• [Text segment]
"""

Adding Documents

Add documents to knowledge bases using methods like add_pdf(), add_website(), and add_text(). Documents are automatically chunked and vectorized for retrieval.

Quick Start

from lyzr import Studio

studio = Studio(api_key="your-api-key")

kb = studio.create_knowledge_base(name="my_docs")

# Add various document types
kb.add_pdf("manual.pdf")
kb.add_docx("report.docx")
kb.add_txt("notes.txt")
kb.add_website("https://docs.example.com", max_pages=50)
kb.add_text("Custom FAQ content", source="faq")

add_pdf()

Add a PDF document to the knowledge base.

kb.add_pdf(
    file_path: str,
    chunk_size: int = 1024,
    chunk_overlap: int = 128,
    data_parser: str = None,
    extra_info: str = None
) -> bool

Parameters

Parameter	Type	Default	Description
`file_path`	str	Required	Path to PDF file
`chunk_size`	int	1024	Size of text chunks in characters
`chunk_overlap`	int	128	Overlap between chunks
`data_parser`	str	`"llmsherpa"`	PDF parser to use
`extra_info`	str	None	Extra metadata as JSON string

Examples

# Basic usage
kb.add_pdf("document.pdf")

# With custom chunking
kb.add_pdf(
    "document.pdf",
    chunk_size=2048,
    chunk_overlap=256
)

# With metadata
kb.add_pdf(
    "manual.pdf",
    extra_info='{"version": "2.0", "department": "support"}'
)

add_docx()

Add a Word document to the knowledge base.

"""

• [Work task] Please continue the documentation on adding documents to a knowledge base, starting right after its last sentence.

• [Given data]
"""

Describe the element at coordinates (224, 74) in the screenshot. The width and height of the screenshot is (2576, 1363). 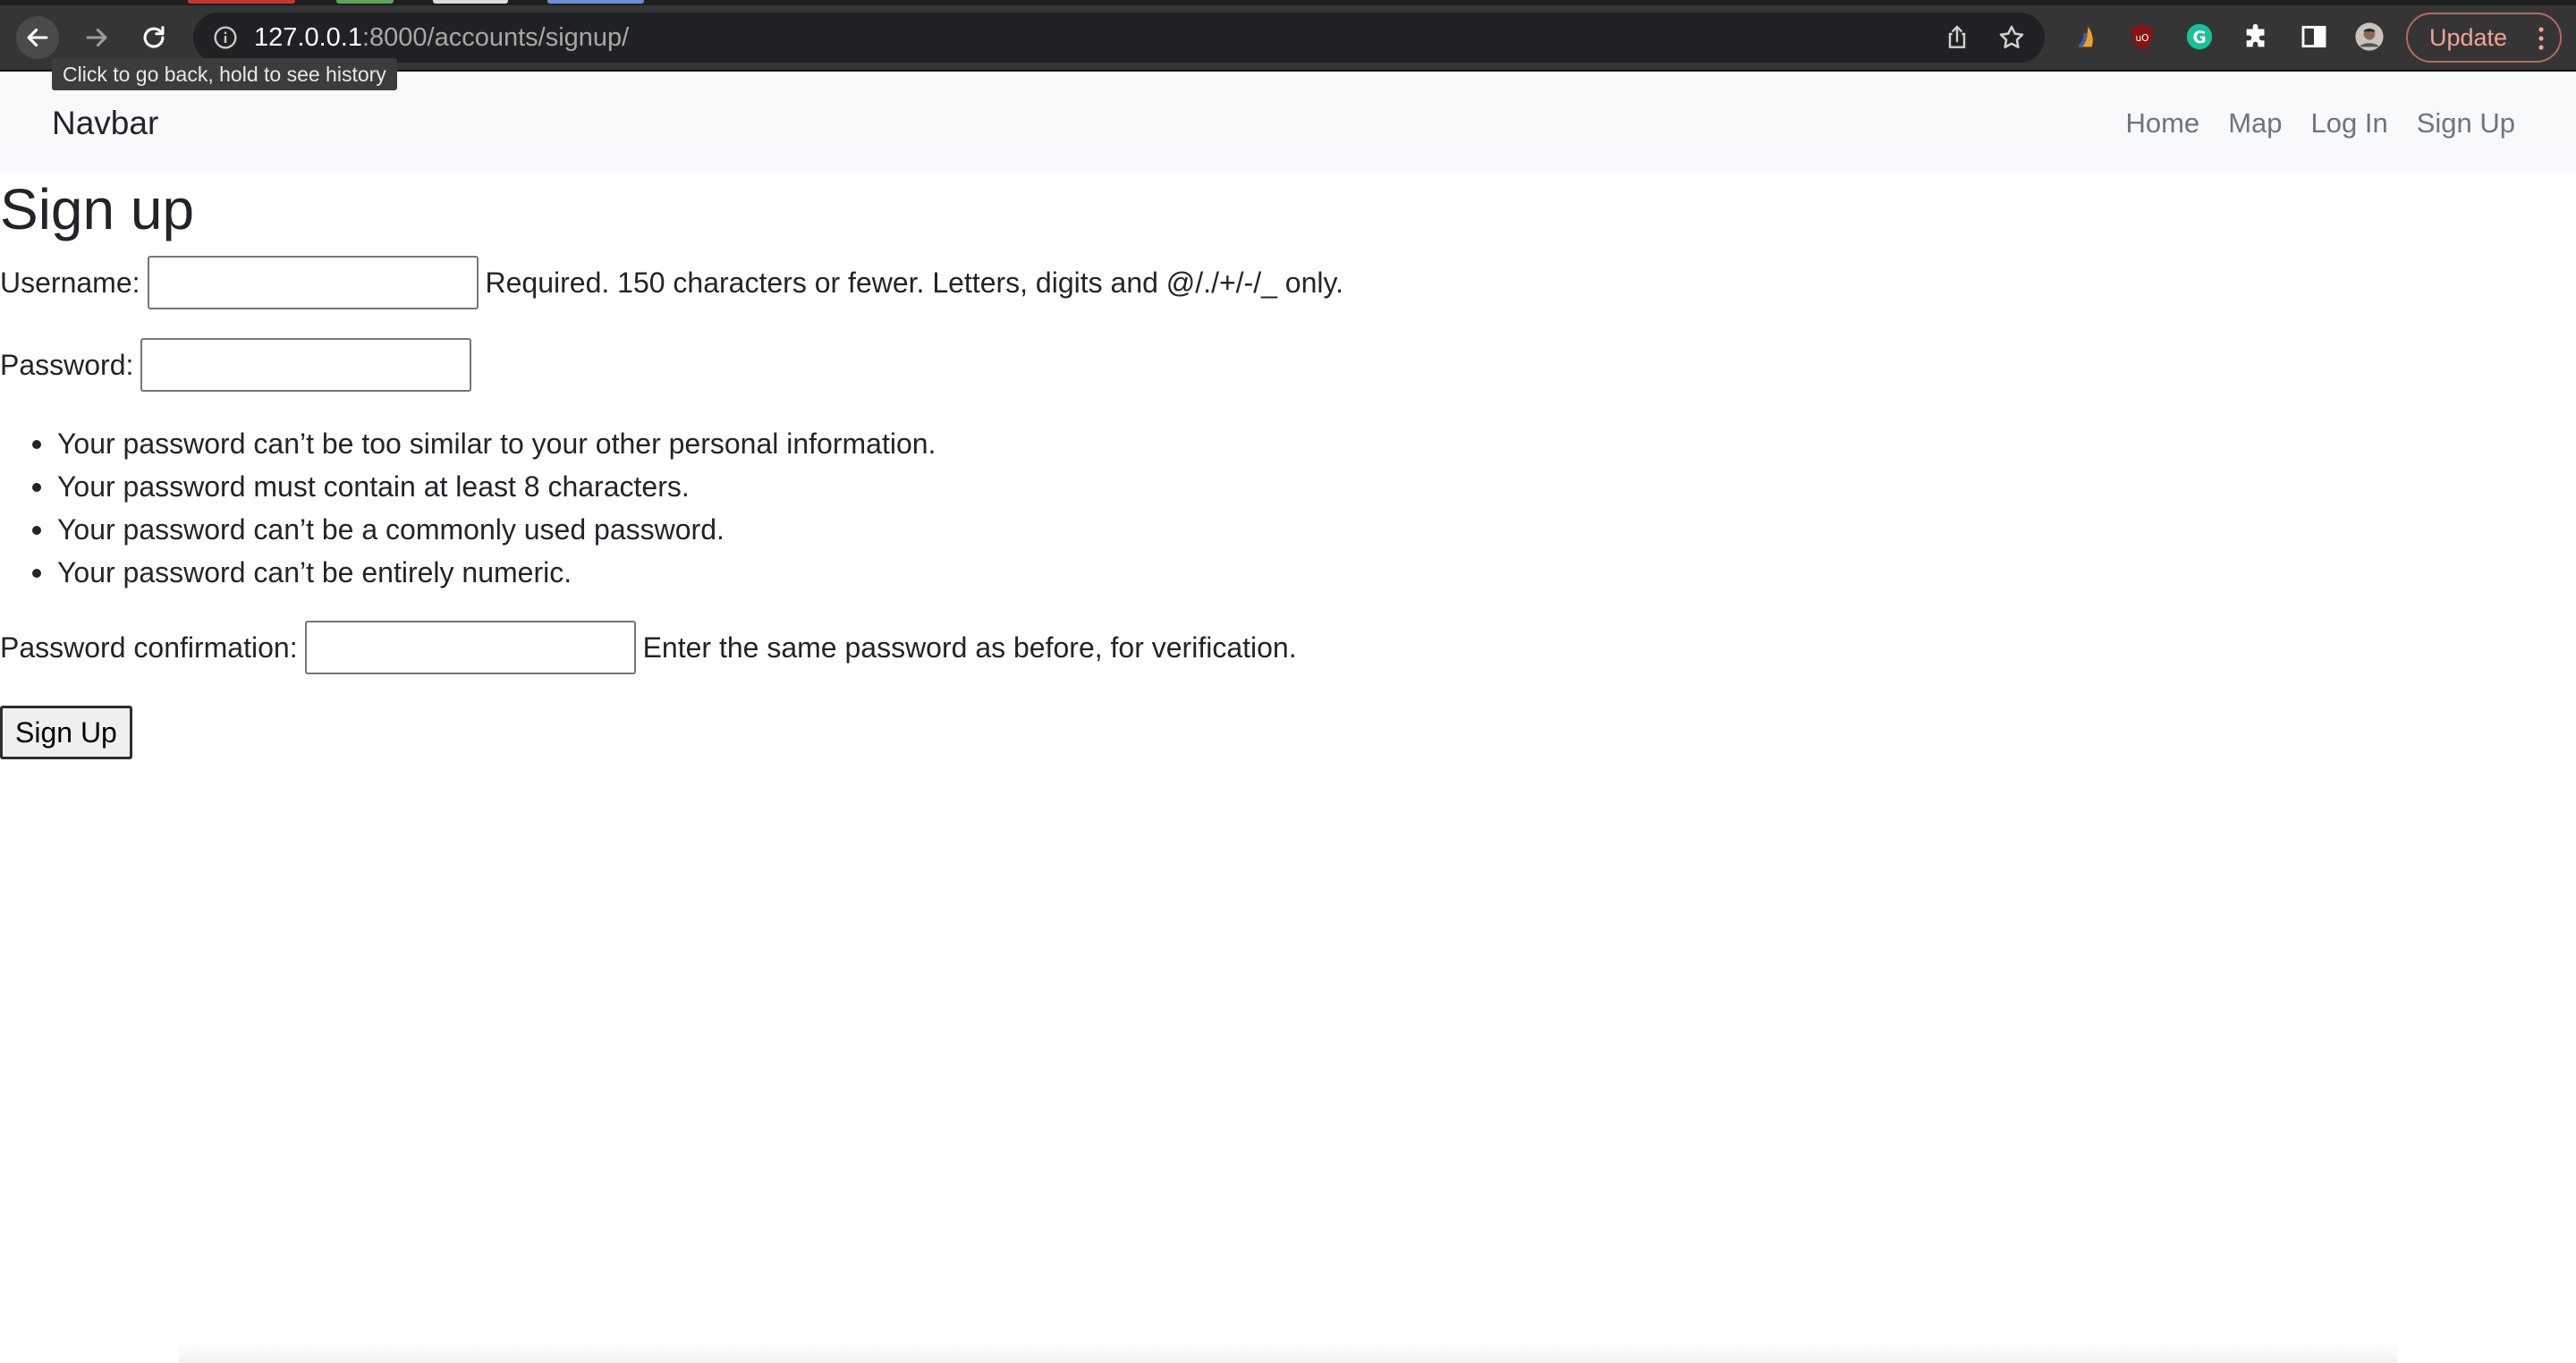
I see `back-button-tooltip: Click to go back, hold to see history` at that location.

"""

• [Answer space]
kb.add_docx(
    file_path: str,
    chunk_size: int = 1024,
    chunk_overlap: int = 128,
    data_parser: str = None,
    extra_info: str = None
) -> bool

Parameters

Parameter	Type	Default	Description
`file_path`	str	Required	Path to DOCX file
`chunk_size`	int	1024	Size of text chunks
`chunk_overlap`	int	128	Overlap between chunks
`data_parser`	str	`"docx2txt"`	Document parser
`extra_info`	str	None	Extra metadata

Example

kb.add_docx("report.docx", chunk_size=1500)

add_txt()

Add a plain text file to the knowledge base.

kb.add_txt(
    file_path: str,
    chunk_size: int = 1024,
    chunk_overlap: int = 128,
    data_parser: str = None,
    extra_info: str = None
) -> bool

Parameters

Parameter	Type	Default	Description
`file_path`	str	Required	Path to TXT file
`chunk_size`	int	1024	Size of text chunks
`chunk_overlap`	int	128	Overlap between chunks
`data_parser`	str	`"simple"`	Text parser
`extra_info`	str	None	Extra metadata

Example

kb.add_txt("notes.txt")

add_website()

Add website content to the knowledge base with optional crawling.

kb.add_website(
    url: str | List[str],
    source: str = "website",
    max_pages: int = 1,
    max_depth: int = 0,
    chunk_size: int = 1024,
    chunk_overlap: int = 128,
    dynamic_content_wait_secs: int = None,
    crawler_type: str = None
) -> bool

Parameters

Parameter	Type	Default	Description
`url`	str \| List[str]	Required	URL or list of URLs
`source`	str	`"website"`	Source identifier
`max_pages`	int	1	Maximum pages to crawl
`max_depth`	int	0	Maximum crawl depth (0 = single page)
`chunk_size`	int	1024	Size of text chunks
`chunk_overlap`	int	128	Overlap between chunks
`dynamic_content_wait_secs`	int	5	Wait time for dynamic content
`crawler_type`	str	`"cheerio"`	Crawler type

Examples

# Single page
kb.add_website("https://docs.example.com")

# Crawl multiple pages
kb.add_website(
    "https://docs.example.com",
    max_pages=50,
    max_depth=3
)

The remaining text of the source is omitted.